In August 2008, Ohio began implementing a program that incorporates a value-added model. The program chosen by the state is based on the EVAAS model William Sanders developed for Tennessee. Ohio’s accountability system employs multiple measures, whereby schools are assigned ratings on the basis of a set of indicators. Until recently, the measures were (1) the percentage of students reaching the proficient level on state tests, as well as graduation and attendance rates; (2) whether the school made adequate yearly progress under No Child Left Behind; (3) a performance index that combines state tests results; and (4) a measure of improvement in the performance index. Ohio replaced the last component with a value-added indicator. Instead of simply comparing a student’s gain with the average gain, the model develops a customized prediction of each student’s progress on the basis of his or her own academic record, as well as that of other students over multiple years, with statewide test performance serving as an anchor. So the value-added gain is the difference between a student’s score in a given subject and the score predicted by the model. The school-level indicator is based on the averages of the value-added gains of its students. Consequently, Ohio will now be rating schools using estimated value-added as one component among others. The model will be used only at the school level, not the teacher level, and only at the elementary and middle grades. Because tests are given only once in high school, in tenth grade, growth in student test scores cannot be determined directly (Public Impact, 2008).

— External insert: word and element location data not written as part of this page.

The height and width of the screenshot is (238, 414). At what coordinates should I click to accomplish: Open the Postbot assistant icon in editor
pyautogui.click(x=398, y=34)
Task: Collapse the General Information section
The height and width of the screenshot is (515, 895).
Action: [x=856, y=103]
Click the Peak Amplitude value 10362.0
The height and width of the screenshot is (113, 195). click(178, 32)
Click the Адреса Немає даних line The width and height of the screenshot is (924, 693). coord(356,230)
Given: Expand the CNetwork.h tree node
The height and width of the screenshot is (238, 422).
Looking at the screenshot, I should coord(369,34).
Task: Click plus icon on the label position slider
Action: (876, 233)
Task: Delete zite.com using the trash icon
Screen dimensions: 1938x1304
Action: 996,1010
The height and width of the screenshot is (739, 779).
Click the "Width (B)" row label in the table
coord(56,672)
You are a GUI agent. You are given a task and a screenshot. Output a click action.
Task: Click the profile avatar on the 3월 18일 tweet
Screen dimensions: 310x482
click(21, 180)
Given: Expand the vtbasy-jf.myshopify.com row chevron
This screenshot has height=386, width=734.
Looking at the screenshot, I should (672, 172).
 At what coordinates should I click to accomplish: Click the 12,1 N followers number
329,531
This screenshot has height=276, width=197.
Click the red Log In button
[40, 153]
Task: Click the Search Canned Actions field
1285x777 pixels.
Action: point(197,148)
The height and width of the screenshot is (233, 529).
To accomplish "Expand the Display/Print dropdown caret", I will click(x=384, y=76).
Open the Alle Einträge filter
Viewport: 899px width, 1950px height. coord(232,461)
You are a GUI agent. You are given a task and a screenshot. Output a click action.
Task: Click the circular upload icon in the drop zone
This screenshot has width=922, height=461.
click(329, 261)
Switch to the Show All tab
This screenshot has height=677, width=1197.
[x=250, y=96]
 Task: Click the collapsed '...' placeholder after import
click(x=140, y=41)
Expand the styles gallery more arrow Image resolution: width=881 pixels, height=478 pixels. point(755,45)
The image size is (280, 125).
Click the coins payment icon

There are examples of using value-added modeling to determine teacher performance pay at the district level. The national Teacher Advancement Program (TAP) is a merit pay program for teachers that uses a value-added model of student test score growth as a factor in deter-
mining teacher pay. About 6,000 teachers in 50 school districts nationwide participate in this program, which was established by the Milken Family Foundation in 1999. Participating districts essentially create an alternate pay and training system for teachers, based on multiple career paths, ongoing professional development, accountability for student performance, and performance pay. TAP uses a value-added model to determine contributions to student achievement gains at both the classroom and school levels. Teachers are awarded bonuses based on their scores in a weighted performance evaluation that measures mastery of effective classroom practices (50 percent), student achievement gains for their classrooms (30 percent), and school-wide achievement gains (20 percent) (http://www.talentedteachers.org/index.taf).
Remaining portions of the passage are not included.